Re: [R] R2 always increases as variables are added?

From: 李俊杰 <klijunjie_at_gmail.com>
Date: Mon, 21 May 2007 08:23:56 +0800

Hi, Mark

What I want to do exactly is that I want to make a comparison between a model with intercept and one without intercept on adjusted r2 term, since we know that minimizing adjusted r-square is a variable selection strategy. I know there are other alternatives to conduct a variable selection, but I really have to try this one.

Thanks.

2007/5/21, Leeds, Mark (IED) <Mark.Leeds_at_morganstanley.com>:
>
> Hi : You can put in the -1 and then create your own vector of 1's which
> which will be a "variable" but I'm not sure if I undersrand what you want
> and I don't think others do either because
> I didn't see other responses. I don't mnean to be offensive or rude but
> can you explain what you want to do more clearly. If you do that, I'm sure
> you willg et more responses.
>
>
>
> -----Original Message-----
> From: r-help-bounces_at_stat.math.ethz.ch [mailto:
> r-help-bounces_at_stat.math.ethz.ch] On Behalf Of ???
> Sent: Saturday, May 19, 2007 2:54 AM
> To: Paul Lynch
> Cc: r-help_at_stat.math.ethz.ch
> Subject: Re: [R] R2 always increases as variables are added?
>
> I know that "-1" indicates to remove the intercept term. But my question
> is why intercept term CAN NOT be treated as a variable term as we place a
> column consited of 1 in the predictor matrix.
>
> If I stick to make a comparison between a model with intercept and one
> without intercept on adjusted r2 term, now I think the strategy is always to
> use another definition of r-square or adjusted r-square, in which
> r-square=sum((y.hat)^2)/sum((y)^2).
>
> Am I in the right way?
>
> Thanks
>
> Li Junjie
>
>
> 2007/5/19, Paul Lynch <plynchnlm_at_gmail.com>:
> >
> > In case you weren't aware, the meaning of the "-1" in y ~ x - 1 is to
> > remove the intercept term that would otherwise be implied.
> > --Paul
> >
> > On 5/17/07, 李俊杰 <klijunjie_at_gmail.com> wrote:
> > > Hi, everybody,
> > >
> > > 3 questions about R-square:
> > > ---------(1)----------- Does R2 always increase as variables are
> added?
> > > ---------(2)----------- Does R2 always greater than 1?
> > > ---------(3)----------- How is R2 in summary(lm(y~x-1))$r.squared
> > > calculated?
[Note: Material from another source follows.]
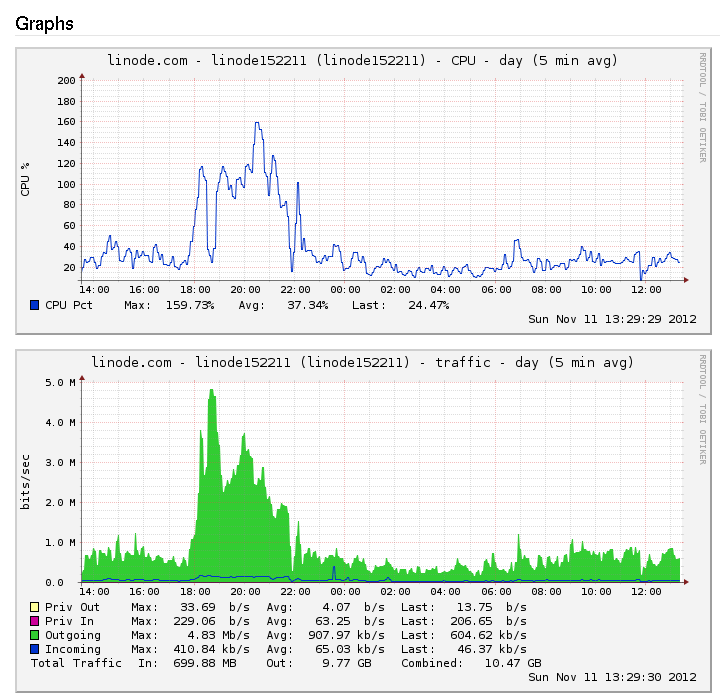Click the tallest green outgoing traffic peak

(x=211, y=391)
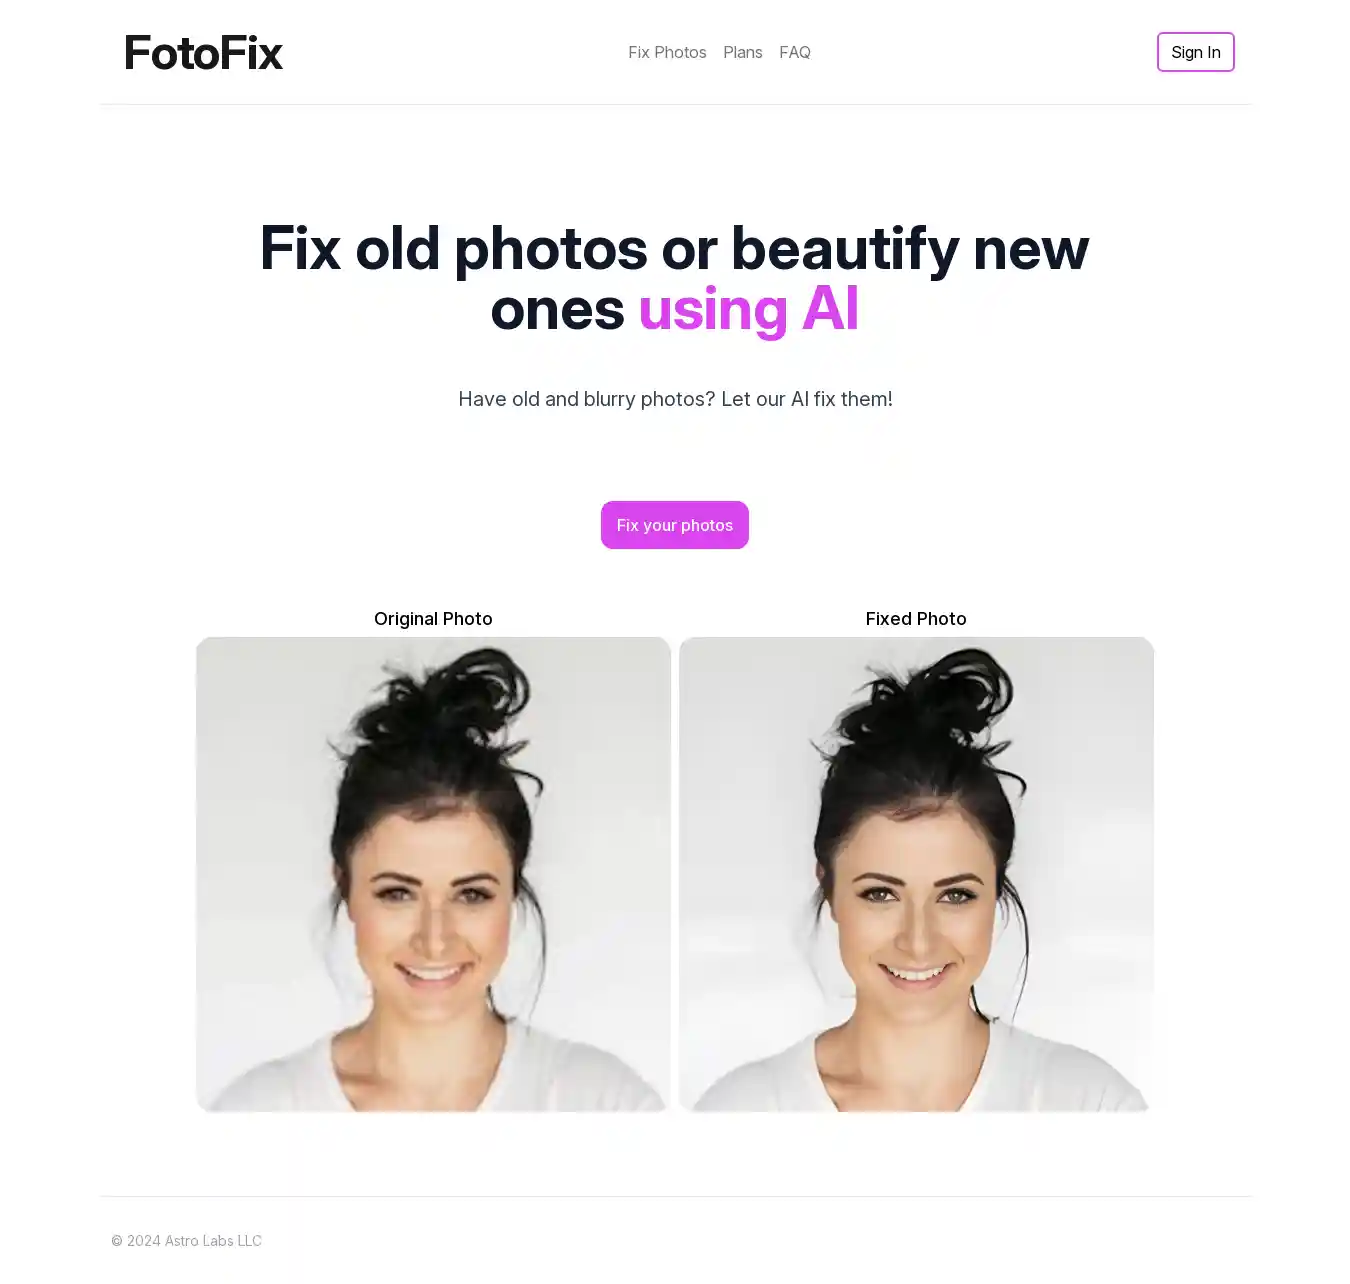Click the woman's smile in the Original Photo
Image resolution: width=1350 pixels, height=1284 pixels.
coord(433,972)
It is different from (r.square=sum((y.hat-mean
> > > (y))^2)/sum((y-mean(y))^2))
> > >
> > > I will illustrate these problems by the following codes:
> > > ---------(1)----------- R2 doesn't always increase as variables
> > > are
> > added
> > >
> > > > x=matrix(rnorm(20),ncol=2)
> > > > y=rnorm(10)
> > > >
> > > > lm=lm(y~1)
> > > > y.hat=rep(1*lm$coefficients,length(y))
> > > > (r.square=sum((y.hat-mean(y))^2)/sum((y-mean(y))^2))
> > > [1] 2.646815e-33
> > > >
> > > > lm=lm(y~x-1)
> > > > y.hat=x%*%lm$coefficients
> > > > (r.square=sum((y.hat-mean(y))^2)/sum((y-mean(y))^2))
> > > [1] 0.4443356
> > > >
> > > > ################ This is the biggest model, but its R2 is not the
> > biggest,
> > > why?
> > > > lm=lm(y~x)
> > > > y.hat=cbind(rep(1,length(y)),x)%*%lm$coefficients
> > > > (r.square=sum((y.hat-mean(y))^2)/sum((y-mean(y))^2))
> > > [1] 0.2704789
> > >
> > >
> > > ---------(2)----------- R2 can greater than 1
> > >
> > > > x=rnorm(10)
> > > > y=runif(10)
> > > > lm=lm(y~x-1)
> > > > y.hat=x*lm$coefficients
> > > > (r.square=sum((y.hat-mean(y))^2)/sum((y-mean(y))^2))
> > > [1] 3.513865
> > >
> > >
> > > ---------(3)----------- How is R2 in summary(lm(y~x-1))$r.squared
> > > calculated? It is different from (r.square=sum((y.hat-mean
> > > (y))^2)/sum((y-mean(y))^2))
> > > > x=matrix(rnorm(20),ncol=2)
> > > > xx=cbind(rep(1,10),x)
> > > > y=x%*%c(1,2)+rnorm(10)
> > > > ### r2 calculated by lm(y~x)
> > > > lm=lm(y~x)
> > > > summary(lm)$r.squared
> > > [1] 0.9231062
> > > > ### r2 calculated by lm(y~xx-1)
> > > > lm=lm(y~xx-1)
> > > > summary(lm)$r.squared
> > > [1] 0.9365253
> > > > ### r2 calculated by me
> > > > y.hat=xx%*%lm$coefficients
> > > > (r.square=sum((y.hat-mean(y))^2)/sum((y-mean(y))^2))
> > > [1] 0.9231062
> > >
> > >
> > > Thanks a lot for any cue:)
> > >
> > >
> > >
> > >
> > > --
> > > Junjie Li, klijunjie_at_gmail.com
> > > Undergranduate in DEP of Tsinghua University,
> > >
> > > [[alternative HTML version deleted]]
> > >
> > > ______________________________________________
> > > R-help_at_stat.math.ethz.ch mailing list
> > > https://stat.ethz.ch/mailman/listinfo/r-help
> > > PLEASE do read the posting guide
> > http://www.R-project.org/posting-guide.html
> > > and provide commented, minimal, self-contained, reproducible code.
> > >
> >
> >
> > --
> > Paul Lynch
> > Aquilent, Inc.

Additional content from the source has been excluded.